WASHINGTON (Reuters) - U.S. President Donald Trump signed two executive orders on Wednesday requiring federal agencies to go through a similar process of public input and explanation when they issue key “guidance documents” and pledged White House scrutiny.
Trump said his orders require agencies to seek public input on “the most important guidance and the whole process will be closely overseen by the White House.”
Trump’s orders say the public can ask agencies to withdraw guidance they believe is wrong. The White House said agencies must give the public “fair notice of any complaint against them and a chance to respond.”
Agencies must offer opinion letters to individuals and businesses who request them in order to help people comply with the law, Trump said, in a “tireless fight to curtail job-killing, soul-crushing regulations.”
Opponents say Trump has failed to properly regulate environmental, safety and other issues.
Guidance documents can be issued far faster than regulations, which typically take years from start to finish.
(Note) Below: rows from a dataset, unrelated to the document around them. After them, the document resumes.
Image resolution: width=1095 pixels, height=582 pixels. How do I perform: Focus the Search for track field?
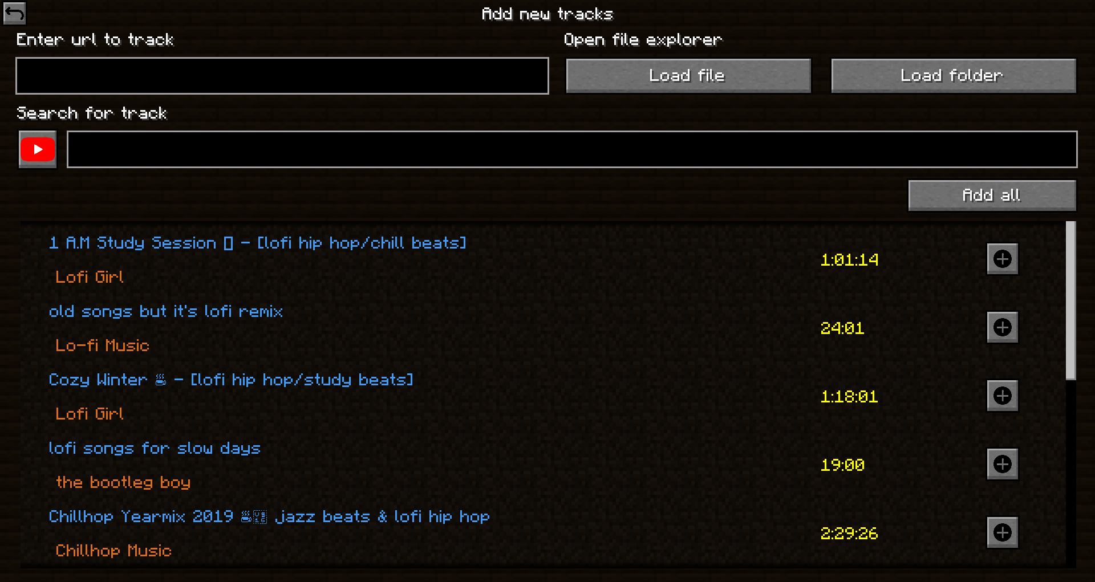(x=572, y=149)
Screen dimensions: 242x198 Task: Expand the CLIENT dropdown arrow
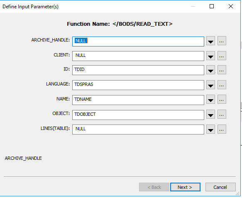click(211, 56)
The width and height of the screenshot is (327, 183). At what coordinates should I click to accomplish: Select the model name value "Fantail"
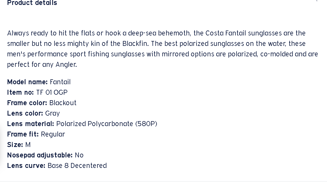click(x=60, y=82)
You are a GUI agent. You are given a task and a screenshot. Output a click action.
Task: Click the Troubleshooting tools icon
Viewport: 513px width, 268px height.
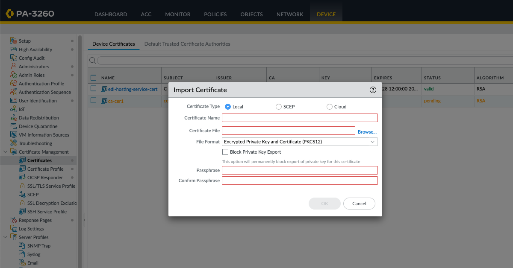[14, 143]
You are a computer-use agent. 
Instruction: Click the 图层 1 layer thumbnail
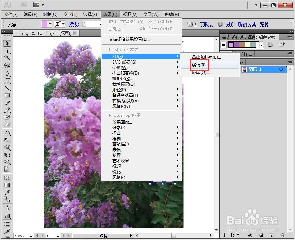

The White House says because such documents can have a practical effect similar to regulations, they should be subject to the same cost-benefit analysis and public input as formal rules.
Acting Office of Management and Budget Director Russ Vought said the executive orders will discourage “off-the-book regulations and prevent unfair penalties from being levied on American families and businesses by rogue agencies.”
Trump has made eliminating regulations a priority.